Unfettered and fearless now, Scott and Michael went back to the piano, and did just that. And she’s been belting those beautiful notes—in a voice that’s at its fullest richest and most heart-stopping yet—eight times a week ever since.
Christine Ebersole had mastered the qualities mandated by her role as Elizabeth Arden in the show during rehearsal: Arden’s immaculate etiquette, her well-groomed charm and her love of all things perceived as feminine. To me, Christine’s performance was rapidly approaching flawless. Then during our dress rehearsals she got her 1950s wig for the middle of the second act. It was a conservative flip, blonde and shellacked. When Christine wore it for the first time, there was a seismic shift in her demeanor: the older, more vulnerable Arden had grit in her voice, an impatience born of fear and a cutting humor she could wield like a weapon.
In that moment, Christine’s indelible characterization grew even deeper, and we saw the steel core beneath the Chanel suit. She was Billie Burke and Gena Rowlands, all rolled into one.
Musicals are not easy. When we worked together on Hands on a Hardbody, composer Trey Anastasio quipped that they were “like trying to parallel park a cruise ship.” And Paul Rudnick once famously said that they were akin to waging war in a small, far-off country.
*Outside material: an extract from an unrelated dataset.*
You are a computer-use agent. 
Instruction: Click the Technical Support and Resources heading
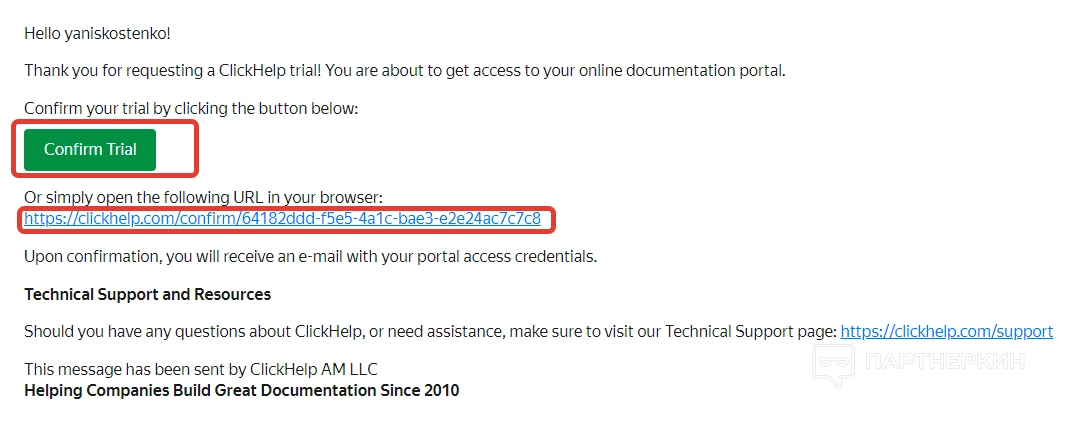147,294
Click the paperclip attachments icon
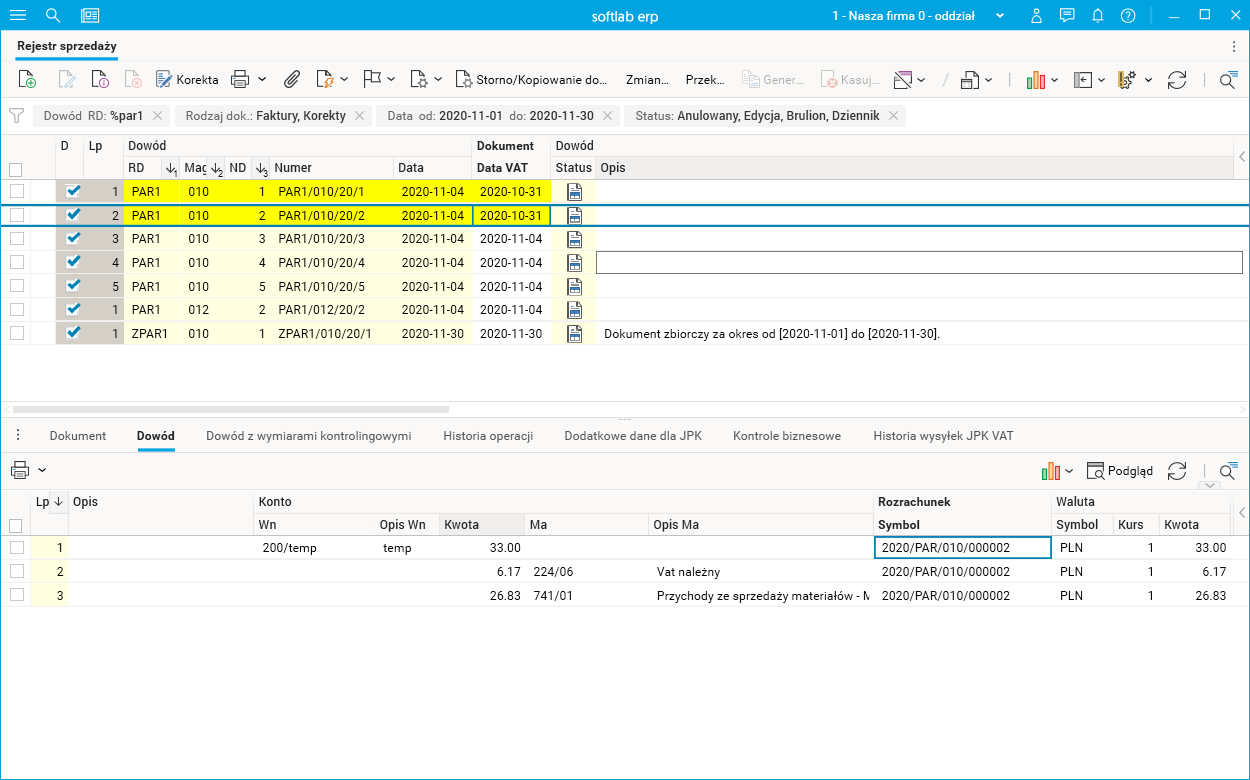This screenshot has height=780, width=1250. point(292,80)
Both were right. They take years and excise a piece of your heart along the way. Under the best circumstances, they’re arduous ordeals and when you add not one but two powerhouse Broadway stars, the results can be downright enervating.
War Paint was anything but. Under the watchful tutelage of producers David Stone and Marc Platt, the show was a joy from its first workshop and will continue to be one through its closing performance, this Sunday’s matinee. The show boasts a supporting cast gifted enough to share the stage with our two beloved legends, and the spirit in the dressing rooms has been one of boundless good-humor and passionate commitment to the material. (Can I admit it in print? I have hopeless showbiz crushes on our leading men John Dossett and Doug Sills.) We will miss War Paint madly. But our wistfulness is mitigated by relief that our heroic Patti—who has been battling an ailing hip for weeks with brio and determination, never letting it mar her performance—will receive her very necessary surgery.
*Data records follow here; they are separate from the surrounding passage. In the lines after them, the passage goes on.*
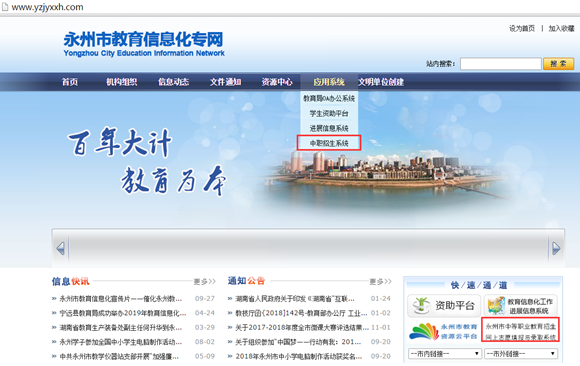Viewport: 580px width, 366px height.
Task: Click the left carousel arrow
Action: 61,248
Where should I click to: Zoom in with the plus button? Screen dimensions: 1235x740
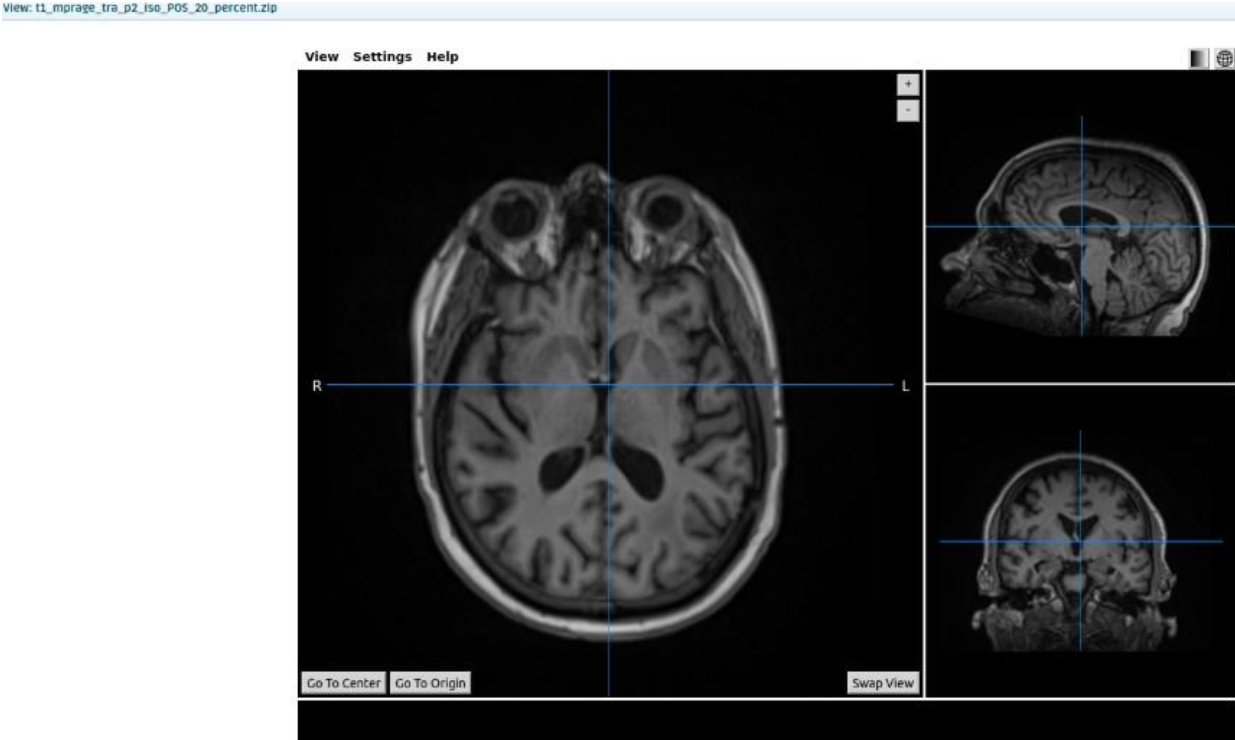pyautogui.click(x=907, y=85)
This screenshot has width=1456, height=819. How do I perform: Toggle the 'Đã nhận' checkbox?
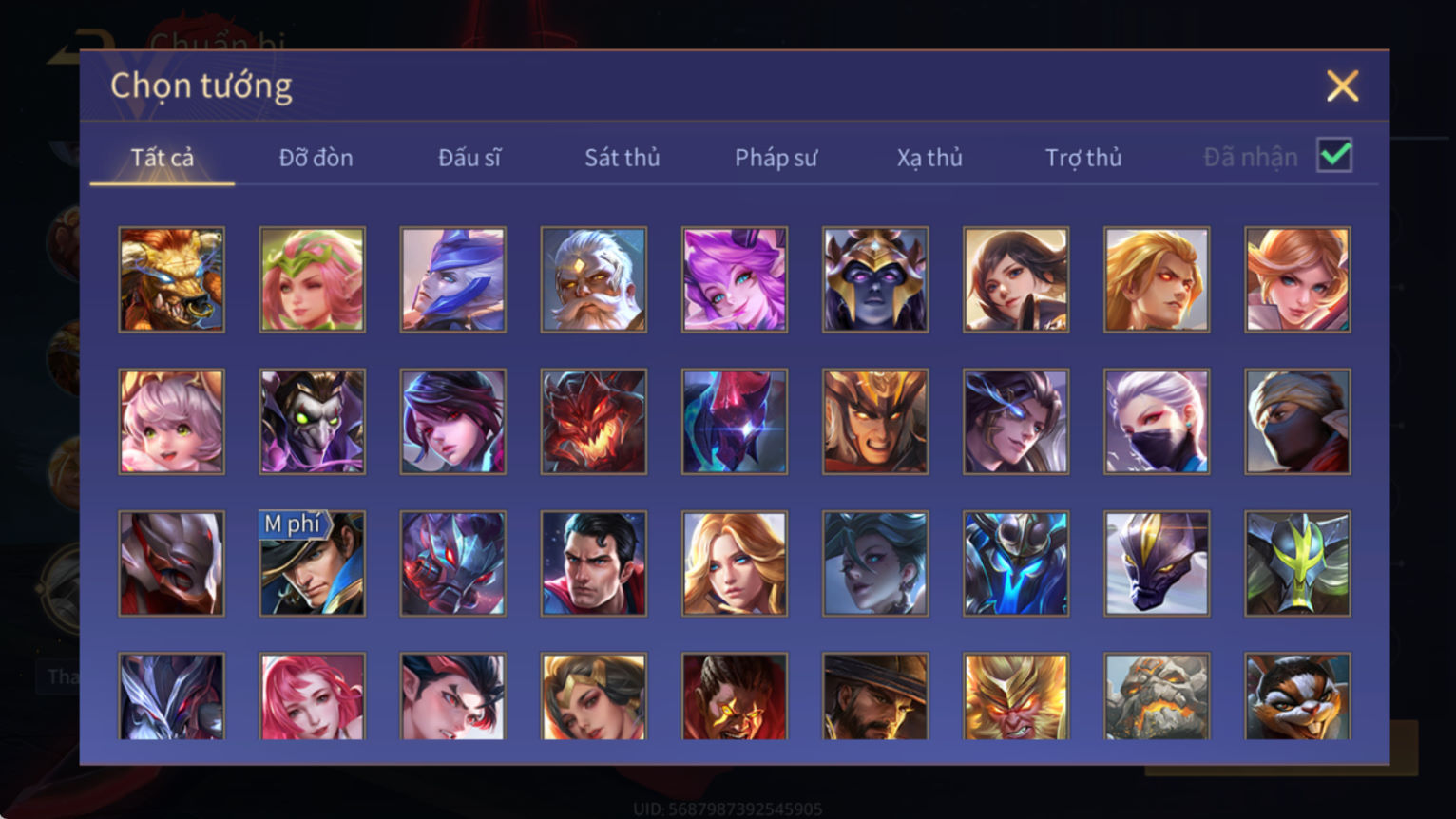1334,155
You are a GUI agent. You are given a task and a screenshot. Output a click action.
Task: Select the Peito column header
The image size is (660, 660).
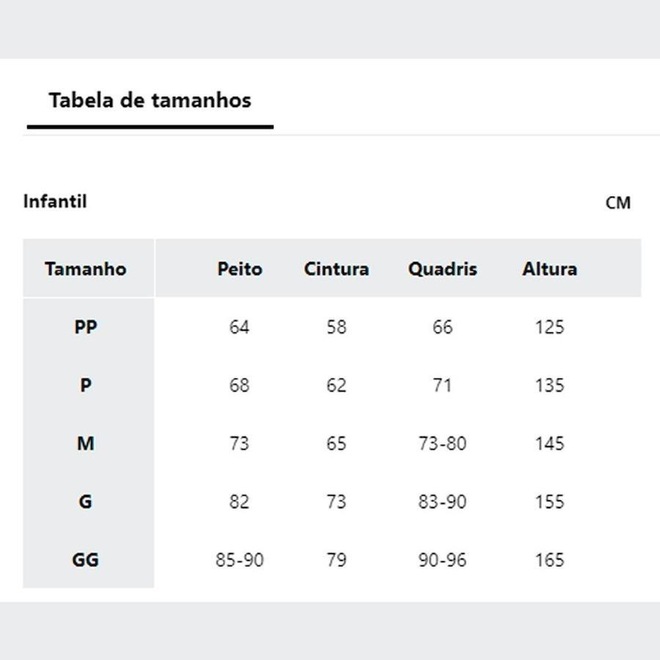(239, 269)
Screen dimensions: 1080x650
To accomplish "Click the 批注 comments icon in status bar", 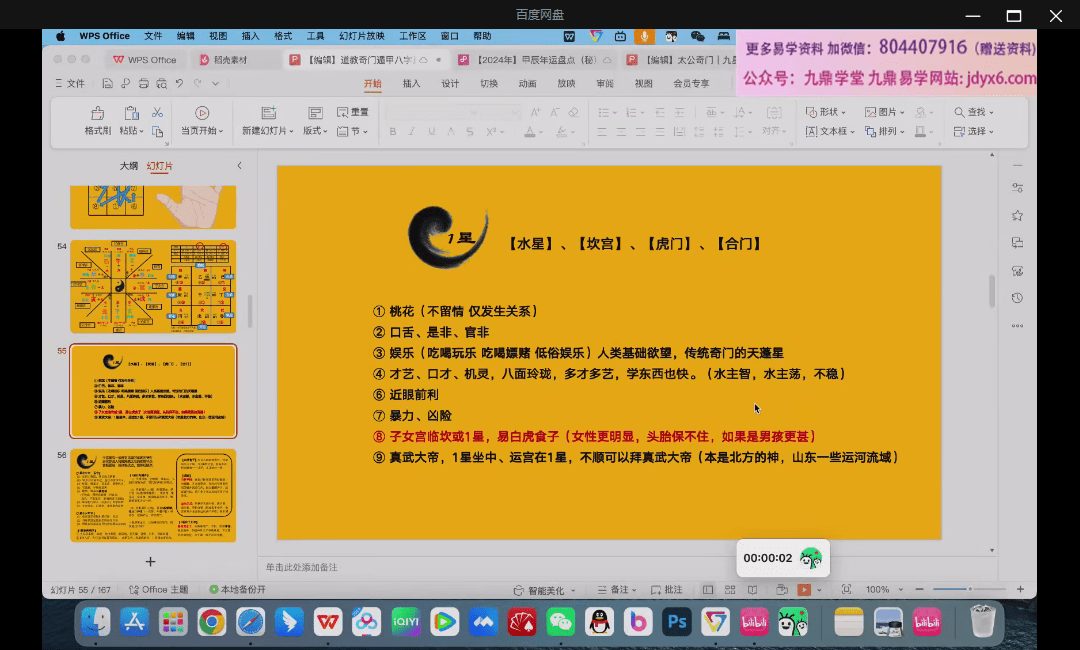I will (x=666, y=590).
And long after it has closed, authors, producers, creatives and company alike will smile at the memory of our two leading ladies, doing gleeful battle in the show’s final scene. Together, they’re a masterful comic duo, setting up and delivering dueling bon mots like tennis pros, even mining honest laughs from pauses and empty air. They’re having one hell of a time, and so—deliriously—do we. It may be a book scene (in a show loaded with soaring tunes) but in their hands, they make it music.